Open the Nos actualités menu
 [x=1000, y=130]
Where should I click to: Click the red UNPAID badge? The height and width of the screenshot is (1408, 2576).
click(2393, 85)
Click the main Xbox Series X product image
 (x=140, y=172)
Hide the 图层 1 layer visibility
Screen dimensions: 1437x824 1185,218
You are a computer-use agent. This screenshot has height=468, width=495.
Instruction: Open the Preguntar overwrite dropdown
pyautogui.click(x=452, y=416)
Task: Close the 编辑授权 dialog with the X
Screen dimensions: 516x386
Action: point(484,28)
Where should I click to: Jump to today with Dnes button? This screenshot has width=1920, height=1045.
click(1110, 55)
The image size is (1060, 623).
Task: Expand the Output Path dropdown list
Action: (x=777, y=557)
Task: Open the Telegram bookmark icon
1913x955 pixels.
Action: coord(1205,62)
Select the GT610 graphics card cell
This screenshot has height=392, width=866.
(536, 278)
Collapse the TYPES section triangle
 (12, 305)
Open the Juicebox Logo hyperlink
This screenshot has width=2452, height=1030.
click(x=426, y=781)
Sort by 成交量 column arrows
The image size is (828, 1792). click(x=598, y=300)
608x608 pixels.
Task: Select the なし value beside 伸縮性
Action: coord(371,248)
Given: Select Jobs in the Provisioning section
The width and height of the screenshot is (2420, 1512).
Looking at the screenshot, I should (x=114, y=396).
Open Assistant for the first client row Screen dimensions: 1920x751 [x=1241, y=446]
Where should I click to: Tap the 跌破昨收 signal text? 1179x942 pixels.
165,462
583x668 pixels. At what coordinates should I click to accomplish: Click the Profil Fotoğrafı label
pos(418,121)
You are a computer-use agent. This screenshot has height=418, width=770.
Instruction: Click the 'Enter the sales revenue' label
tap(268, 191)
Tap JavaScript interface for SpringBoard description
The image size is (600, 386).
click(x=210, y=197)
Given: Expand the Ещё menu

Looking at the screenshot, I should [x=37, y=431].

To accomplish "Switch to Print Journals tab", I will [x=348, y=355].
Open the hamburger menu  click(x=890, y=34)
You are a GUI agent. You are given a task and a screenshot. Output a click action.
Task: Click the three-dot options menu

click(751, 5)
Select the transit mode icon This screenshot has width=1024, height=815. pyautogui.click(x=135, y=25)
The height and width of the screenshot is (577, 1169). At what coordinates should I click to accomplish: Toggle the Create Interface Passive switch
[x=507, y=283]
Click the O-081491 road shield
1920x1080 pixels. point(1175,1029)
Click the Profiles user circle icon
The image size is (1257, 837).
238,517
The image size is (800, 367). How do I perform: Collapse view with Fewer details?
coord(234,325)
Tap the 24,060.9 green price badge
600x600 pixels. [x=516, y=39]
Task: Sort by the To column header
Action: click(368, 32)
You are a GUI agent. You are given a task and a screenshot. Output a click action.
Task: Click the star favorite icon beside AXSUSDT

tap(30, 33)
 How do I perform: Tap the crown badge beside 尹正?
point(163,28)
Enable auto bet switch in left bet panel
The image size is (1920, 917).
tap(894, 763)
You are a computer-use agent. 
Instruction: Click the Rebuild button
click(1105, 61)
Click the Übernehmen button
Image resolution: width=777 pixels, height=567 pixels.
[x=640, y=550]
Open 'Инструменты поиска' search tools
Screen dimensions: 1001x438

**WRITTEN REQUEST**
Locate every line in the material above that contains the word "Where", and copy each of those lines in full.

**ANSWER**
Where should I click to: Click the red UNPAID badge? The height and width of the screenshot is (1408, 2576).
Where should I click to: Jump to today with Dnes button? This screenshot has width=1920, height=1045.
Where should I click to: Tap the 跌破昨收 signal text? 1179x942 pixels.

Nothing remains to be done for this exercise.